• Data extracted from a collection:
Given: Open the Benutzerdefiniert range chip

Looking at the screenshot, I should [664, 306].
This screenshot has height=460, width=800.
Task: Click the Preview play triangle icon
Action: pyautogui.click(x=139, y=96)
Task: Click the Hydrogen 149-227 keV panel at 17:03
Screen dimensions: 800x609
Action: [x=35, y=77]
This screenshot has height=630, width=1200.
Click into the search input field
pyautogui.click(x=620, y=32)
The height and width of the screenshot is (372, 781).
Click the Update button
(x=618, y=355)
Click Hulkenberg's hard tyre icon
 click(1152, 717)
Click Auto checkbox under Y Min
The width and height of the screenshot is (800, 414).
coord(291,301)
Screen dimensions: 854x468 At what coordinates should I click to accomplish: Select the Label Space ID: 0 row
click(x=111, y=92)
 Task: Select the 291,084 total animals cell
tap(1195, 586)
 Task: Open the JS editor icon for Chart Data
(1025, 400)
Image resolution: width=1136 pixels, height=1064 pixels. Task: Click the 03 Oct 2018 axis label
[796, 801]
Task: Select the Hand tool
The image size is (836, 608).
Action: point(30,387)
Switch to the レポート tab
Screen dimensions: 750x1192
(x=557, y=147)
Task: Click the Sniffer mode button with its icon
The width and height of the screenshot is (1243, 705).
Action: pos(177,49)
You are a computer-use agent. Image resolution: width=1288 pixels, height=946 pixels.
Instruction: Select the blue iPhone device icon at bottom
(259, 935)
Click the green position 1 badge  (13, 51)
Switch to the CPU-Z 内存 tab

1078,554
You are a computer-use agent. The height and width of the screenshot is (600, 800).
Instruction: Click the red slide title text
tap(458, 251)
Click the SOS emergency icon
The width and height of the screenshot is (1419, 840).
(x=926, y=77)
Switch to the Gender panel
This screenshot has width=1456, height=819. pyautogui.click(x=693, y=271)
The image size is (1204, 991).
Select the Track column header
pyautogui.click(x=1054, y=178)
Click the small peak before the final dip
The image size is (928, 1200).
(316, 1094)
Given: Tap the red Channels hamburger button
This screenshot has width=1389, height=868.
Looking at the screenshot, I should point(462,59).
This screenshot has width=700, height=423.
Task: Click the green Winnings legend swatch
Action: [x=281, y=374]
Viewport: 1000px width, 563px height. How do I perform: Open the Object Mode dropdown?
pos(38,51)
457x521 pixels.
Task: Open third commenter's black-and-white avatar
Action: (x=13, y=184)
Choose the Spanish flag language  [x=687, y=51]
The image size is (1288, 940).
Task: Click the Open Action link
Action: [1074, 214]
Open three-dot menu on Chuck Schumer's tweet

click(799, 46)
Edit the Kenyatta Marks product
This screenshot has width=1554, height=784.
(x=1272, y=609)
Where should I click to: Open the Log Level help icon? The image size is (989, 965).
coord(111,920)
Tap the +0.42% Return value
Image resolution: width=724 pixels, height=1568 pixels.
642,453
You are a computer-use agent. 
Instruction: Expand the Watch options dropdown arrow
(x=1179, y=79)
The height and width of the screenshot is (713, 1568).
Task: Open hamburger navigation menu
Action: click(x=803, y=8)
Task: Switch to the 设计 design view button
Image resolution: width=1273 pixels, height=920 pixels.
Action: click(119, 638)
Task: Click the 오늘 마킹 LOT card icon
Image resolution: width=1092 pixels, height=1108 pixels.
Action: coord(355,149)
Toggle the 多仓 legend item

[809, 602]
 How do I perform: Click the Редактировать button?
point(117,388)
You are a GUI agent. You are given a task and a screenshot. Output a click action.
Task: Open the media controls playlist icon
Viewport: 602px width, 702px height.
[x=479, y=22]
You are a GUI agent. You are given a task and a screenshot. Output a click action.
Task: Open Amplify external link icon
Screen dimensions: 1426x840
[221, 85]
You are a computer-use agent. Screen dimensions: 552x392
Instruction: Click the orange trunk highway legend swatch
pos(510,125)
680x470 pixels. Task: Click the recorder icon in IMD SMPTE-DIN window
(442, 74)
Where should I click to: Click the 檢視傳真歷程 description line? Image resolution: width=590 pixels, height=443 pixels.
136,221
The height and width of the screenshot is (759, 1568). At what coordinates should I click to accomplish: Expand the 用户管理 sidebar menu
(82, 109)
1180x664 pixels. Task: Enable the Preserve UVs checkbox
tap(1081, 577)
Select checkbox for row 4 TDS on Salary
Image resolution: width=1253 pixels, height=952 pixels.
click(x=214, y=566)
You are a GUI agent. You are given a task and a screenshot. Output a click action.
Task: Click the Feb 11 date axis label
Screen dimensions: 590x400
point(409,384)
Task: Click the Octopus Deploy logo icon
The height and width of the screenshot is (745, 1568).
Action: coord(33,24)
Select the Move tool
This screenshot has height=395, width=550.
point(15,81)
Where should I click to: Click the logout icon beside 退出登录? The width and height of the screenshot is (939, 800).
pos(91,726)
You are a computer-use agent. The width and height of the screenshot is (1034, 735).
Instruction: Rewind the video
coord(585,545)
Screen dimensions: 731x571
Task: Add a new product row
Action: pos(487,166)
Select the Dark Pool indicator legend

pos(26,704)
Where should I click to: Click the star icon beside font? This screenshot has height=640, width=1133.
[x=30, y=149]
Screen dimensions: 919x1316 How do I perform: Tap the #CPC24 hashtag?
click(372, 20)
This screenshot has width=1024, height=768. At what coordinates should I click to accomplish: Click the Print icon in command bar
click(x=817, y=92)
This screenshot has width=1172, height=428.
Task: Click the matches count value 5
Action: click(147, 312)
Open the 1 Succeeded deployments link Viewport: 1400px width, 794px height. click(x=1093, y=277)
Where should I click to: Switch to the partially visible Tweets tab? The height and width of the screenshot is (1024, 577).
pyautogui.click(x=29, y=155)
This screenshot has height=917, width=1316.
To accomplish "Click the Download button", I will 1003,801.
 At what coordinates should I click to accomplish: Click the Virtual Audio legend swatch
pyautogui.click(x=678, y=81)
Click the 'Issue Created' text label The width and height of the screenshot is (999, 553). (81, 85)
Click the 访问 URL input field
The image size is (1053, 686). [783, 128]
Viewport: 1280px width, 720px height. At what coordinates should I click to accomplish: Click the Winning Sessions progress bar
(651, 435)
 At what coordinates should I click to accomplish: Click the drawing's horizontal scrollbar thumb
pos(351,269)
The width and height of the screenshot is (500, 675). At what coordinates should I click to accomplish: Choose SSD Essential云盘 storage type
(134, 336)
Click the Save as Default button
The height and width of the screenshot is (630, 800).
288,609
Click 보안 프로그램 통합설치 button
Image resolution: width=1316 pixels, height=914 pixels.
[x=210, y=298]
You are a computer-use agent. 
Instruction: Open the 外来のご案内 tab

• What the task asks:
Convert the data from the line containing "Click the 访问 URL input field" through the end of the data, both included, into a JSON list of strings, one string per line, omitting blank lines.

• Finished answer:
[
  "Click the 访问 URL input field",
  "The image size is (1053, 686). [783, 128]",
  "Viewport: 1280px width, 720px height. At what coordinates should I click to accomplish: Click the Winning Sessions progress bar",
  "(651, 435)",
  " At what coordinates should I click to accomplish: Click the drawing's horizontal scrollbar thumb",
  "pos(351,269)",
  "The width and height of the screenshot is (500, 675). At what coordinates should I click to accomplish: Choose SSD Essential云盘 storage type",
  "(134, 336)",
  "Click the Save as Default button",
  "The height and width of the screenshot is (630, 800).",
  "288,609",
  "Click 보안 프로그램 통합설치 button",
  "Image resolution: width=1316 pixels, height=914 pixels.",
  "[x=210, y=298]",
  "You are a computer-use agent. ",
  "Instruction: Open the 外来のご案内 tab"
]